By SHARON SALYER
Herald Writer
It was a first-time experience for this 74-year-old Everett resident. Even weeks later, her voice cracks, her words halting and temporarily derailed, as she recalls the emotional impact.
A woman who worked in the accounting office of a downtown Seattle hotel, who prides herself on being able to "make a meal for a few dollars," was forced by desperation to go to the Everett food bank last month so she could have something to eat.
"I had to because I was ill and the medication was so expensive," she said.
"I felt so ashamed to go in there. Tears came to my eyes. I never had to do that in my life."
For all these reasons, she asked that her name not be disclosed.
The Everett resident is just a single example of one of this year’s biggest election themes: a retiree who has to choose between eating and paying for medications.
On Page 4A you’ll find a list of state and federal candidates who want to represent Snohomish and Island counties, and how they stand on some of the pocketbook issues.
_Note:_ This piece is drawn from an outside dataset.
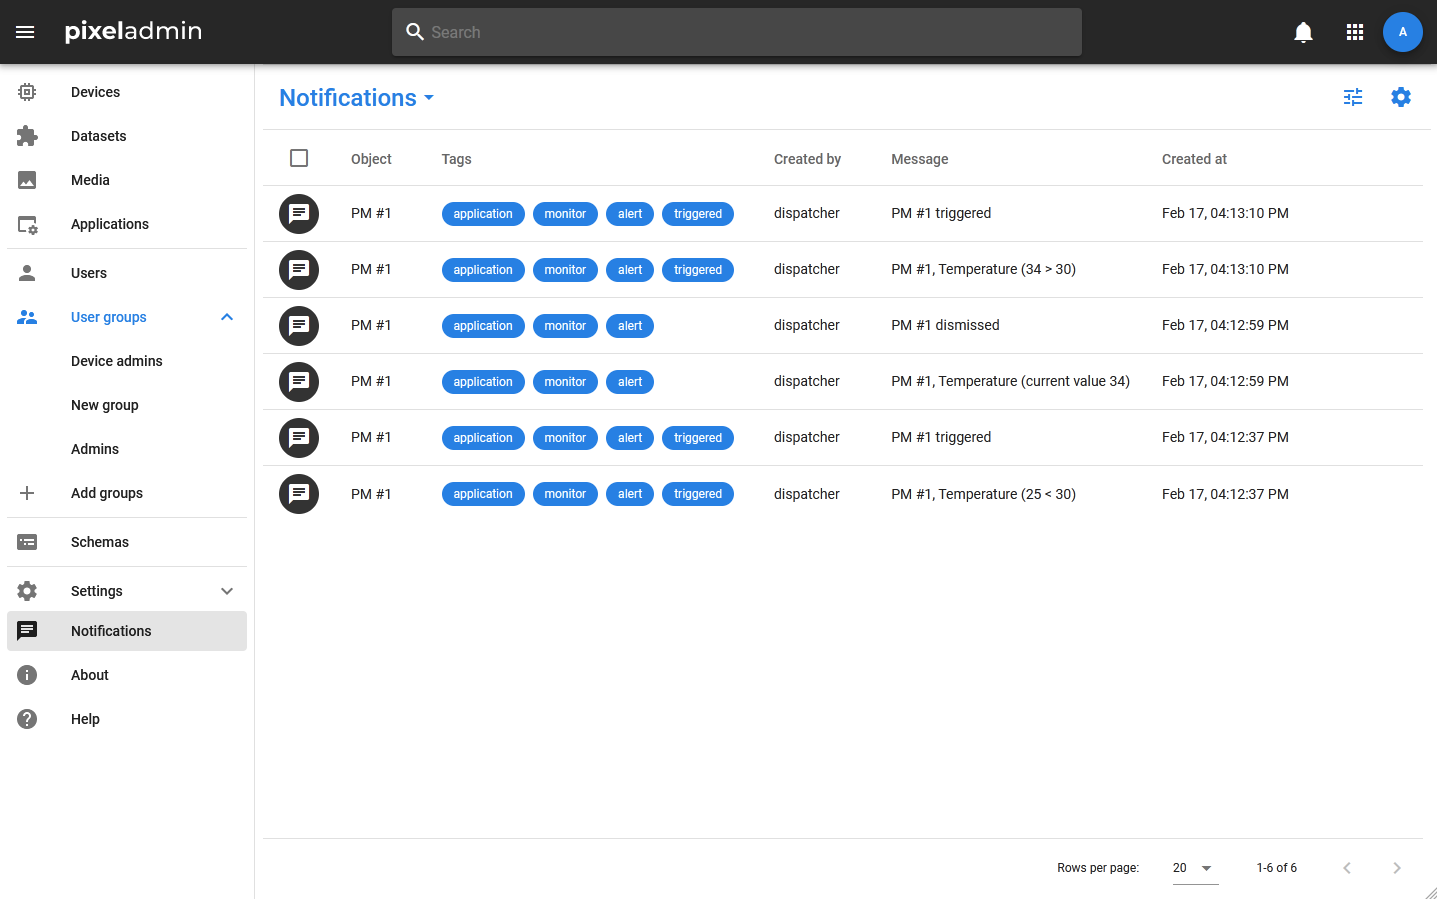
Task: Open the filter options sliders icon
Action: click(1353, 97)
Every day through Saturday, The Herald will run a grid with the candidates’ opinions on a variety of topics, such as health, transportation and campaign finance. The issues were derived following an informal community survey this summer by reporters who asked residents what was most important to them.
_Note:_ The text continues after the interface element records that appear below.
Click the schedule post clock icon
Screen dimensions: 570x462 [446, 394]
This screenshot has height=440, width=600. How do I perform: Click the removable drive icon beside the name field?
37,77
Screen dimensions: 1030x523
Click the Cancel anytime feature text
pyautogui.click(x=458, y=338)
This year, prescription drug costs, and whether drugs should be included as a Medicare benefit, have vaulted to the top of the issue lists of both candidates and voters.
"We have to go back to the origin of Medicare in the 1960s," said Ray Crerand, chief executive of Providence Everett Medical Center and its allied health care organizations in Snohomish County.
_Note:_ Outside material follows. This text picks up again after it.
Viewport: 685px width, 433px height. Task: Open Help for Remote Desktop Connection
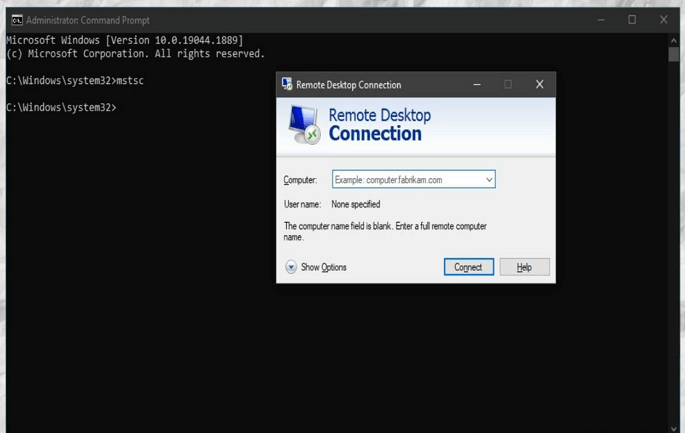click(x=523, y=267)
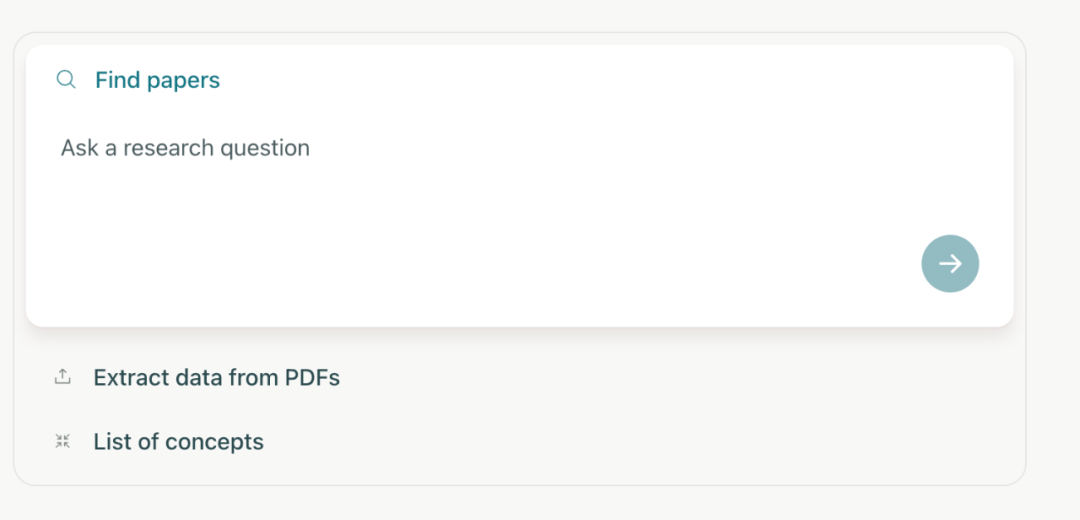Click the List of concepts label text
This screenshot has width=1080, height=520.
(x=179, y=442)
Prescription drugs weren’t included in the original Medicare proposal, primarily because the relatively limited amount of prescription drugs available at the time were relatively cheap.
"It was $5 for a 30-day prescription," he said, so the paperwork costs of processing such a small claim didn’t make it worthwhile to include as a Medicare benefit.
"It’s a whole different ballgame now," Crerand said. "Drugs are incredibly expensive," and seniors on multiple prescriptions can face out-of-pocket bills of hundreds of dollars each month.
Prescription drug costs have been a symbol for the problems and frustrations that voters of all ages feel over a range of health care issues:
There’s one final factor pushing health care onto the short list as the election’s hottest topics.
Health care has become so confusing that understanding all the do’s and don’ts has become a prescription for frustration.
"There is a tremendous reservoir of goodwill between patients and doctors, hospitals and communities that’s getting eroded by some of the bureaucratic processes," Crerand said. "We’re running on empty."
One of those for whom the reservoir of patience for health care issues has run out is Harlon Strinden of Everett.
"It makes me so mad," he said, "you work all your life."
Strinden, 71, a retired carpenter, lives in a low-incoming housing complex for seniors in Everett. Had it not been for his son-in-law, who insists on picking up the bill, he said he wouldn’t be able to afford a phone.
Strinden is frustrated by a health care environment where initially Medicare HMOs were actively recruiting seniors only to abruptly pull out of the county a few years later.
"If you go to the doctor before, they were tickled to death to have you," he said. "Now they don’t want you."
With four major Medicare HMOs leaving the county at the end of this year, options are limited and, to someone like him living on $1,000 a month, expensive.
"When you pass 70, they should shoot you," he declared. "That would simplify the whole thing."
Asked to speculate if, after all the attention health care issues have received this year, any substantial changes will result, Strinden responded: "You want to know the truth?"
"It just drops," he said of what he thinks will happen to the momentum on health care issues after the election.
"Then, four years from now, the same thing. Senior citizens. The fight over the money and it’s a big issue.
"I’m in good health," he said. "Tomorrow I might wake up with a heart attack. If you’re just on Medicare … it scares you," he said of the financial implications of major health problems for those on limited incomes.
Back in her Everett apartment, the 74-year-old retiree’s food emergency has passed. In fact, she was fixing an after-school snack for her 7-year-old great- grandson one recent afternoon as she discussed health care issues.
Although she has family in the area, she said she didn’t tell them that she had run out of food last month. She didn’t want to worry them.
"I’ve been turning pennies since I came to this country," she said, explaining that she lived in Europe before marrying an American GI after World War II.
"I go to the stands and get fresh fruit and vegetables. I can make a meal for a few dollars."
She said she "reads everything" on the elections, has watched all three presidential debates and always votes.
Recently, she wrote Gov. Gary Locke, telling him of the squeeze that the increase in her monthly Medicare HMO premium, medications and medical co-payments put on her budget.
When asked what message she would like to give to voters, she responded: "I would tell them to go and vote and write, like I did, to Gov. Locke."
Prescription drug prices, she said, are the biggest problem seniors face.
"If you go the senior citizen centers, they’ll tell you," she added. "It’s hard for all of us. Not just me."